Kiwi are packed full of essential vitamins. One kiwi will give you 85% of your daily recommended amount of Vitamin C (more than that of an orange), and 31% of your Vitamin K. It also has many health benefits including helping to maintain a healthy blood pressure due to its potassium content, aids digestive health due to its high fibre content and is a good source of Vitamin E, an antioxidant known to protect against skin degeneration.

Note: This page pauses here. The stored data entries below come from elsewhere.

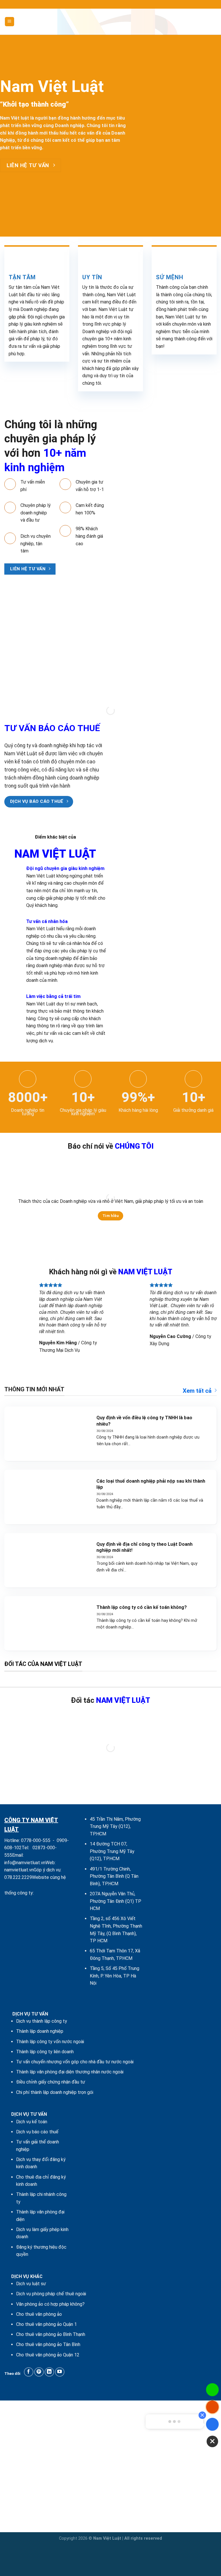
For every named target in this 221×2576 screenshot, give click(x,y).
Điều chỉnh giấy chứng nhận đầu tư (50, 2082)
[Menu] (9, 22)
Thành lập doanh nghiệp (39, 2031)
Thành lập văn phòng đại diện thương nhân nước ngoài (69, 2072)
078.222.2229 (18, 1877)
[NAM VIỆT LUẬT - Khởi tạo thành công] (110, 21)
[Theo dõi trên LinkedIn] (49, 2372)
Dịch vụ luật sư (31, 2283)
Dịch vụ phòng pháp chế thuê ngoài (51, 2293)
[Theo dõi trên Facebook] (28, 2372)
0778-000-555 (35, 1840)
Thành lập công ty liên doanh (45, 2051)
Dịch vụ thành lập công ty (41, 2021)
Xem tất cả (197, 1390)
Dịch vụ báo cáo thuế (37, 2132)
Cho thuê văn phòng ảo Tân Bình (48, 2344)
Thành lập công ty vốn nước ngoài (50, 2041)
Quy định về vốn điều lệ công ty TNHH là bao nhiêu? (144, 1421)
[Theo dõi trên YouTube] (59, 2372)
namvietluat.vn (19, 1870)
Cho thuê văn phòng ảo (39, 2314)
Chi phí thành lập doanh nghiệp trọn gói (54, 2092)
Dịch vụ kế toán (31, 2121)
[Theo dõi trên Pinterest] (39, 2372)
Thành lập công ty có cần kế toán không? (141, 1607)
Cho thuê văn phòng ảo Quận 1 (46, 2324)
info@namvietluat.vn (24, 1862)
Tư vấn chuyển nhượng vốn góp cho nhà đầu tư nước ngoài (75, 2061)
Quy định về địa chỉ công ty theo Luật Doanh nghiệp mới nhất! (144, 1547)
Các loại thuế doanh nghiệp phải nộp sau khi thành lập (150, 1484)
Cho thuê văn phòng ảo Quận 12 (47, 2355)
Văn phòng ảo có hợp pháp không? (50, 2304)
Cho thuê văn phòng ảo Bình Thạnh (50, 2334)
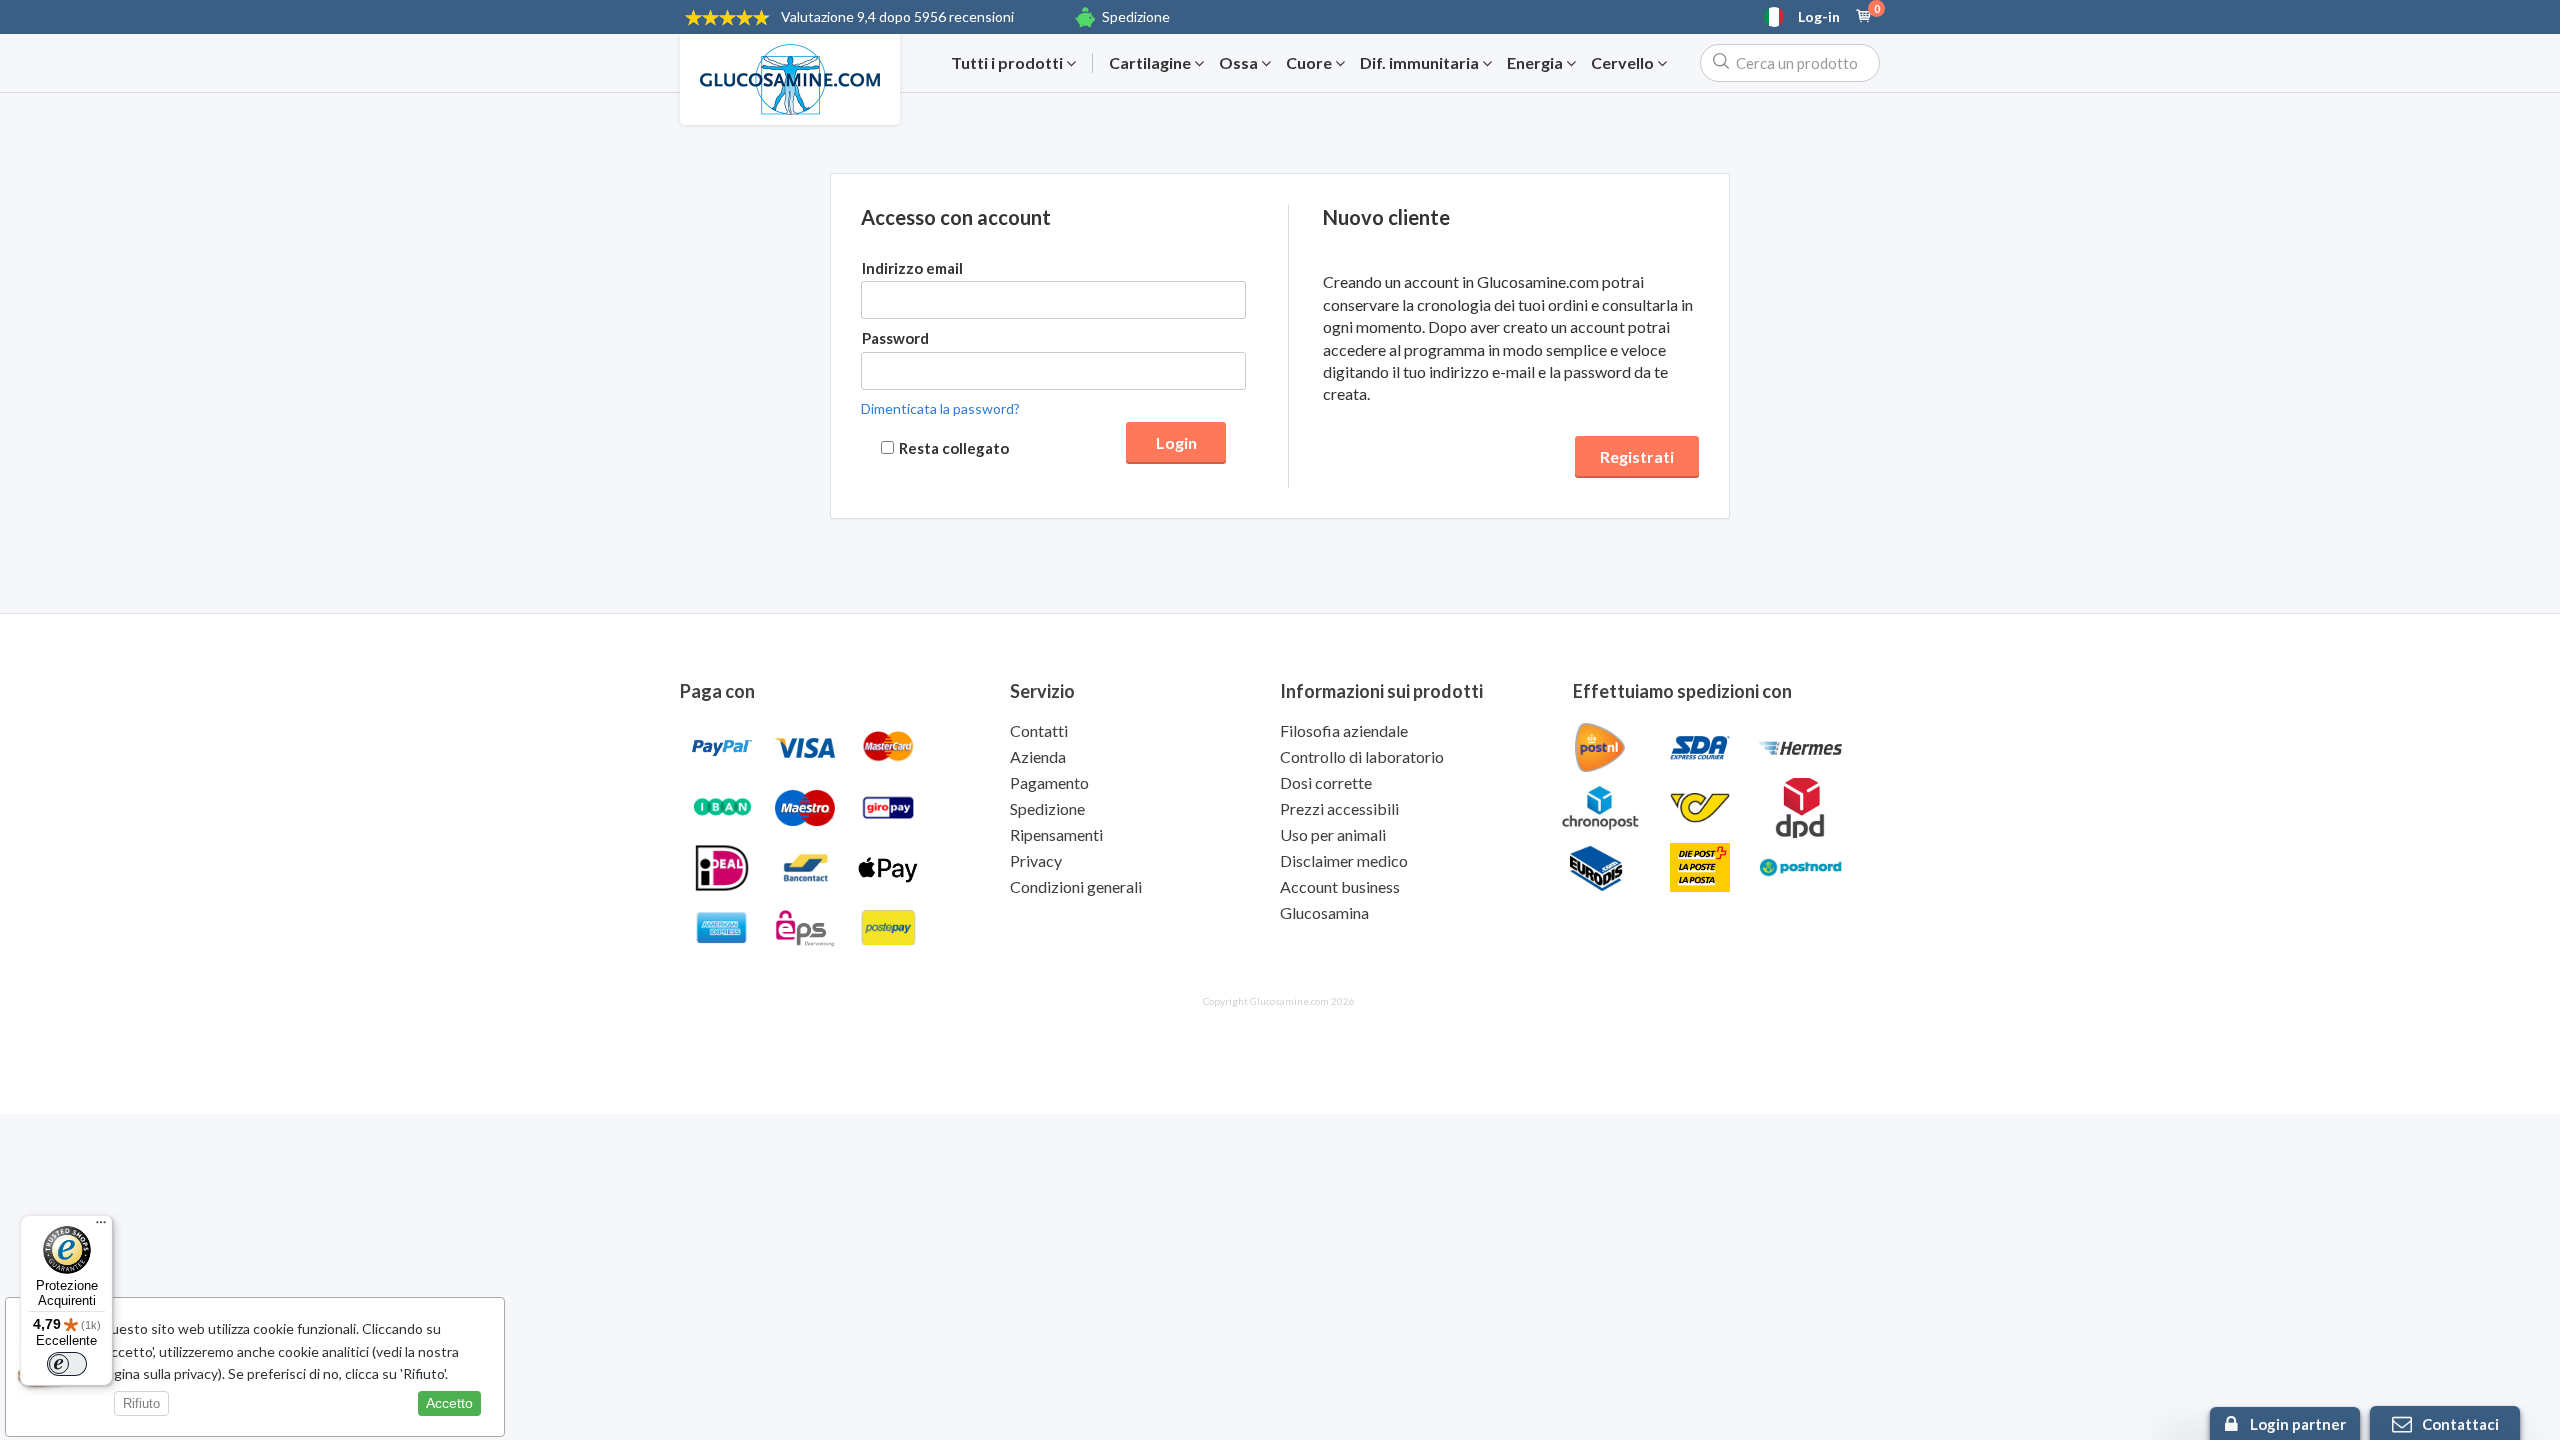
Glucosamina (1324, 912)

To peel or to cut in half, what is the easiest way to eat a kiwi? I find that if I am eating a whole kiwi it is easiest to chop it in half and scoop out the flesh with a teaspoon However if you are using it for a fruit salad it is better to peel it with a knife then chop up. If you are adding kiwi to fruit salad, add it at the last minute as it tends to make other fruit soft.
Unsurprisingly, kidney beans are named due to their similarity in shape to a kidney. The red kidney bean is the one we are most familiar with however there are others. There are also light speckled kidney beans and red speckled kidney bean. We use kidney beans as an essential part of chilli con carne and they are widely used in Creole cooking and are an integral part of Northern Indian cooking.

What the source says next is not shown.